In "Representing the Mad Margins of the Early 1960s: Northern Civil Rights and the Blues Idiom," Clarence Lang, an associate professor of African and African-American studies at the University of Kansas, writes that "Mad Men" "indulges in a selective forgetfulness" by "presuming a black Northern quietude that did not exist" (in contrast to the show's occasional references to the civil rights movement below the Mason-Dixon line). Lang's judgment here is valid -- up to a point. As it happens, all of the essays in the collection were written before the start of the fifth season, in which black activists demonstrate outside the firm's building to protest the lack of job opportunities. Sterling Cooper Draper Pryce hires its first African-American employee, a secretary named Dawn. I think a compelling reading of"Mad Men"would recognize that the pace and extent of the appearance of nonwhite characters on screen is a matter not of the creators' refusal to portray them, but of their slow arrival on the scene of an incredibly exclusionary social world being transformed (gradually and never thoroughly) by the times in which "Mad Men" is set.

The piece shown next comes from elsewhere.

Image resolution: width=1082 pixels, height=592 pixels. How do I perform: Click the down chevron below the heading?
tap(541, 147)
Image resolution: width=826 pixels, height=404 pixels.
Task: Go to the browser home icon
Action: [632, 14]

There is much else in the book that I found interesting and useful in thinking about "Mad Men," and I think it will be stimulating to readers outside the ranks of aca fandom. I’ll return to it in a few weeks, with an eye to connecting some of the essays to new developments at Sterling Cooper Draper Pryce. (Presumably the firm will have changed its name in the new season, given the tragic aftermath of Lane Pryce’s venture in creative bookkeeping.)
When things left off, it was the summer of 1967. I have no better idea than any one else when or how the narrative will pick up, but really hope that Don Draper creates the ad campaign for Richard Nixon.